Source data Block Start
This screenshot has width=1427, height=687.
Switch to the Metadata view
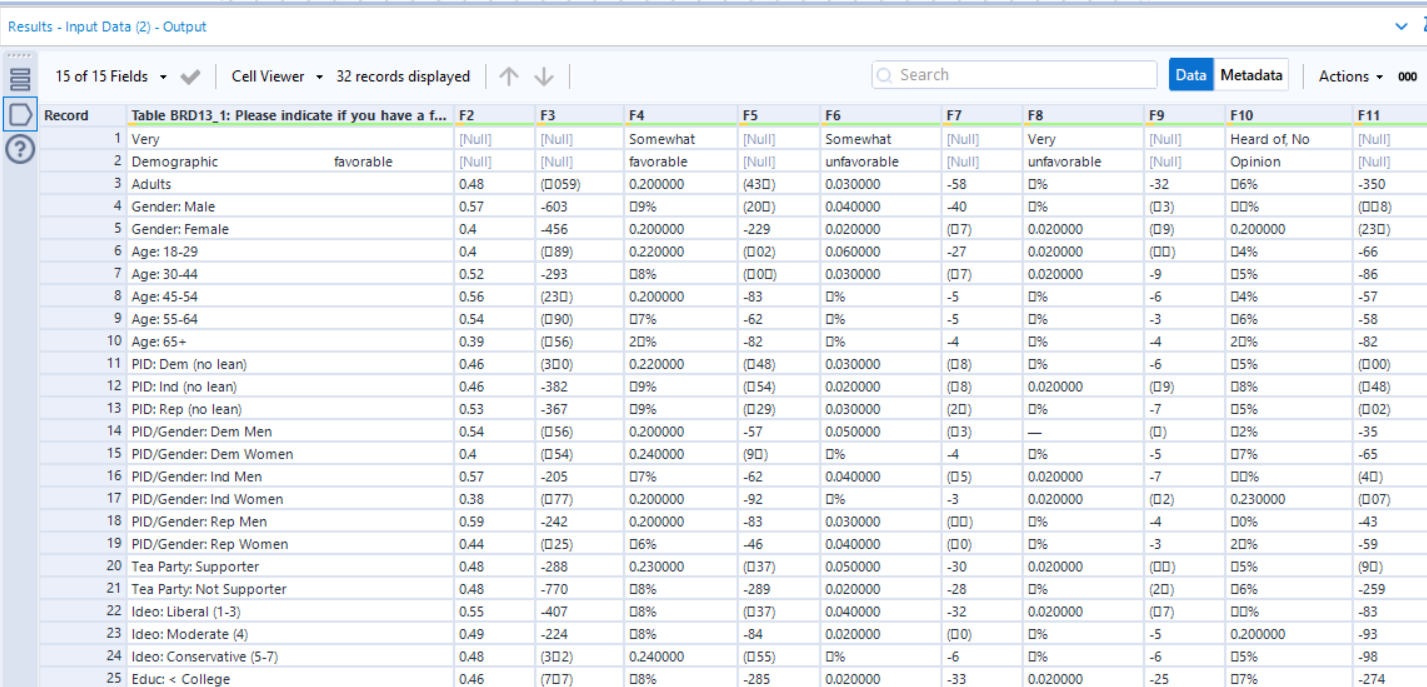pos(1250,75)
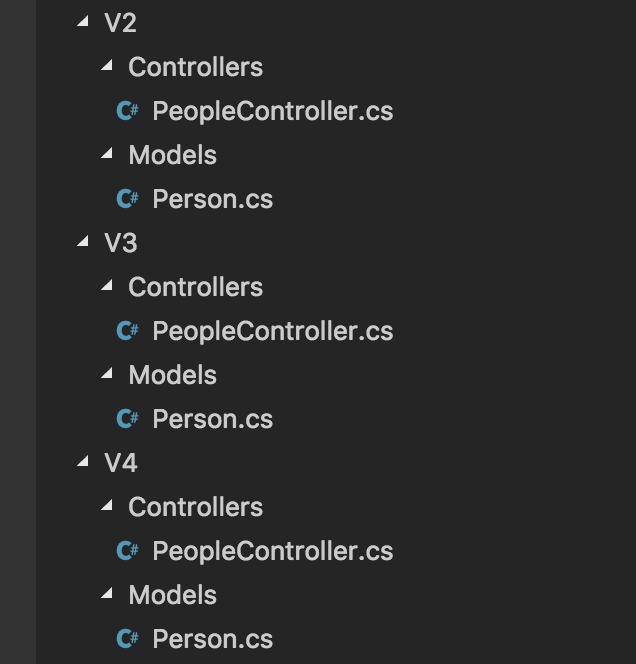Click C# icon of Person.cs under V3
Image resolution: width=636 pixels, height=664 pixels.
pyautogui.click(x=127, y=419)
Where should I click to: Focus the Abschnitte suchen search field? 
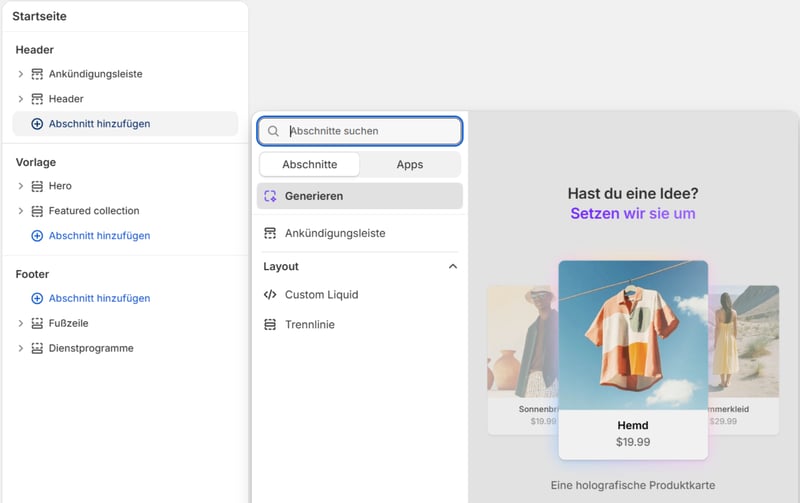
Source data Block End
▸ Prompt
When you copy the listing, keep every line exactly as it is but leave out all images.

▸ Solution to this exercise
This screenshot has width=1427, height=687.
Switch to the Metadata view
pos(1250,75)
Click C# icon of Person.cs under V3
Image resolution: width=636 pixels, height=664 pixels.
pyautogui.click(x=127, y=419)
Where should I click to: Focus the Abschnitte suchen search field? 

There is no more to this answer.